**PROBLEM DESCRIPTION**
An exact transcription of all the data is required.

LISTED ENTRIES Block Start

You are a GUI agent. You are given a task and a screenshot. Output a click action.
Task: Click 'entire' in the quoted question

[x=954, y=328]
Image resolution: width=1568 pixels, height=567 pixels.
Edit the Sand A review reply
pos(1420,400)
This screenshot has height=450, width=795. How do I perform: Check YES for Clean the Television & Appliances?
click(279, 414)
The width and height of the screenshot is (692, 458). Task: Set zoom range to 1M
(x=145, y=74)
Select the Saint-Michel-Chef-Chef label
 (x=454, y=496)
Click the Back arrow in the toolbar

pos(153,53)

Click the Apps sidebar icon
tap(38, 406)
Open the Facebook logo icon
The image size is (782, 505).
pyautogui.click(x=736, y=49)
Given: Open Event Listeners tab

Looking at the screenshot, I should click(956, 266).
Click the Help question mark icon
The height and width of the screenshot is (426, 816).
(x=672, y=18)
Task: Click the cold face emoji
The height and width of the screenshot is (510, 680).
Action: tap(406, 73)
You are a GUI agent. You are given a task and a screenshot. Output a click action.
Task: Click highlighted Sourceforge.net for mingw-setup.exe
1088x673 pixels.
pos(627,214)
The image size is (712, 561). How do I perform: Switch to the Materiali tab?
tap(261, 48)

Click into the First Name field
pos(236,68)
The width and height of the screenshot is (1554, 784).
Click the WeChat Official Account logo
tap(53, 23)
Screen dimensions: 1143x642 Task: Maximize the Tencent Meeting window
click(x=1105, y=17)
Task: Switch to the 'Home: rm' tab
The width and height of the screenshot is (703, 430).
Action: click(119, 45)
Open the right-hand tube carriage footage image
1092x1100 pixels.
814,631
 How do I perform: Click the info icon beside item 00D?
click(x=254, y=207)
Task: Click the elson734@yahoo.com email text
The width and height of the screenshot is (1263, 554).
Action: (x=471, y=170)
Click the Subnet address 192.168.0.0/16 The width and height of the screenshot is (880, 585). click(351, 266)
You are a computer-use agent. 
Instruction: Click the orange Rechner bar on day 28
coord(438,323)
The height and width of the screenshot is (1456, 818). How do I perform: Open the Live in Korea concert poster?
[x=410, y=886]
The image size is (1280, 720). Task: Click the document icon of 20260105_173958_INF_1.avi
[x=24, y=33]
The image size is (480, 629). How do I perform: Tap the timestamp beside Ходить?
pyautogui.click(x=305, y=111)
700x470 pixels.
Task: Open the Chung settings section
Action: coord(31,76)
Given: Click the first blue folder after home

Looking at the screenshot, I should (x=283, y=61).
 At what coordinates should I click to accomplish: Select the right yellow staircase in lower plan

LISTED ENTRIES Block End

**THE COMPLETED TASK**
You are a GUI agent. You are given a task and a screenshot. Output a click action.
Task: Click 'entire' in the quoted question

[x=954, y=328]
Image resolution: width=1568 pixels, height=567 pixels.
Edit the Sand A review reply
pos(1420,400)
This screenshot has height=450, width=795. How do I perform: Check YES for Clean the Television & Appliances?
click(279, 414)
The width and height of the screenshot is (692, 458). Task: Set zoom range to 1M
(x=145, y=74)
Select the Saint-Michel-Chef-Chef label
 (x=454, y=496)
Click the Back arrow in the toolbar

pos(153,53)

Click the Apps sidebar icon
tap(38, 406)
Open the Facebook logo icon
The image size is (782, 505).
pyautogui.click(x=736, y=49)
Given: Open Event Listeners tab

Looking at the screenshot, I should click(956, 266).
Click the Help question mark icon
The height and width of the screenshot is (426, 816).
(x=672, y=18)
Task: Click the cold face emoji
The height and width of the screenshot is (510, 680).
Action: tap(406, 73)
You are a GUI agent. You are given a task and a screenshot. Output a click action.
Task: Click highlighted Sourceforge.net for mingw-setup.exe
1088x673 pixels.
pos(627,214)
The image size is (712, 561). How do I perform: Switch to the Materiali tab?
tap(261, 48)

Click into the First Name field
pos(236,68)
The width and height of the screenshot is (1554, 784).
Click the WeChat Official Account logo
tap(53, 23)
Screen dimensions: 1143x642 Task: Maximize the Tencent Meeting window
click(x=1105, y=17)
Task: Switch to the 'Home: rm' tab
The width and height of the screenshot is (703, 430).
Action: click(119, 45)
Open the right-hand tube carriage footage image
1092x1100 pixels.
814,631
 How do I perform: Click the info icon beside item 00D?
click(x=254, y=207)
Task: Click the elson734@yahoo.com email text
The width and height of the screenshot is (1263, 554).
Action: (x=471, y=170)
Click the Subnet address 192.168.0.0/16 The width and height of the screenshot is (880, 585). click(351, 266)
You are a computer-use agent. 
Instruction: Click the orange Rechner bar on day 28
coord(438,323)
The height and width of the screenshot is (1456, 818). How do I perform: Open the Live in Korea concert poster?
[x=410, y=886]
The image size is (1280, 720). Task: Click the document icon of 20260105_173958_INF_1.avi
[x=24, y=33]
The image size is (480, 629). How do I perform: Tap the timestamp beside Ходить?
pyautogui.click(x=305, y=111)
700x470 pixels.
Task: Open the Chung settings section
Action: coord(31,76)
Given: Click the first blue folder after home

Looking at the screenshot, I should (x=283, y=61).
 At what coordinates should I click to accomplish: Select the right yellow staircase in lower plan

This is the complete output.